The expression of RNAs was detected by quantitative reverse transcription-polymerase chain reaction (qRT-PCR). The effects of circ_0084615 silencing on malignant behaviors of HCC cells were assessed by CCK-8, colony formation, wound healing, and Transwell assays in vitro and tumor transplantation experiment in vivo. The expression of proteins was detected by Western blotting. Dual-luciferase reporter assay and RNA-binding protein immunoprecipitation were performed to explore the mechanism of circ_0084615.

RESULTS

A significant upregulation of circ_0084615 was observed in HCC tissues, and positively correlated with the TNM staging.
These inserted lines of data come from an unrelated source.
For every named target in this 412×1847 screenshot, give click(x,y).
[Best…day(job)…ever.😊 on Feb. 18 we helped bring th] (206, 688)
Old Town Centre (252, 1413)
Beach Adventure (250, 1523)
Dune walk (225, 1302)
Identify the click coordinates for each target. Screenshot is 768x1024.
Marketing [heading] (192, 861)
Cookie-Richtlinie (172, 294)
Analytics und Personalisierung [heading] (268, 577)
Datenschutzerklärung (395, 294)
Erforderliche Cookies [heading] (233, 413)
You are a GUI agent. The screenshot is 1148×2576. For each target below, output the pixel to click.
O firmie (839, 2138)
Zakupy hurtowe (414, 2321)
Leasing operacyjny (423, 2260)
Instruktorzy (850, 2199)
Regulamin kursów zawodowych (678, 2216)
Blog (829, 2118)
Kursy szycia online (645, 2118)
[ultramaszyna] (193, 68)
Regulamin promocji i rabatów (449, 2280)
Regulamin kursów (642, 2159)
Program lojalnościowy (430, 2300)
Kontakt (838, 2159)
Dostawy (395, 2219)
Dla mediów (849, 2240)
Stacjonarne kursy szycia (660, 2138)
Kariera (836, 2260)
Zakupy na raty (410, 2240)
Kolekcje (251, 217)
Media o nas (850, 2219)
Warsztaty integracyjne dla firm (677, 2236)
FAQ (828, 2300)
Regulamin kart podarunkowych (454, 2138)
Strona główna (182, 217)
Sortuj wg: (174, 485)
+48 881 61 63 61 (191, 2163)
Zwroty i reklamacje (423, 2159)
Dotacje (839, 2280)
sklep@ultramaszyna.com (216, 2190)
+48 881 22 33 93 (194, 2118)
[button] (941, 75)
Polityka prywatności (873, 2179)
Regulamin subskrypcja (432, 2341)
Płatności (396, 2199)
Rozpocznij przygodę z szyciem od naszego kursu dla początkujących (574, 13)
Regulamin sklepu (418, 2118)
Silencing of circ_0084615 impeded HCC cell viability, colony formation, migration, invasion, epithelial-mesenchymal transition, and xenograft tumor growth. Mechanistically, circ_0084615 could bind to miR-1200 and eliminate its ability to destroy actin-like 6A (ACTL6A) mRNA, thereby increasing ACTL6A expression and facilitating the malignant behaviors of HCC cells.

CONCLUSIONS

This study clarified the oncogenic activity and mechanism of circ_0084615, thereby providing potential diagnostic biomarker and therapeutic target for inhibiting HCC progression.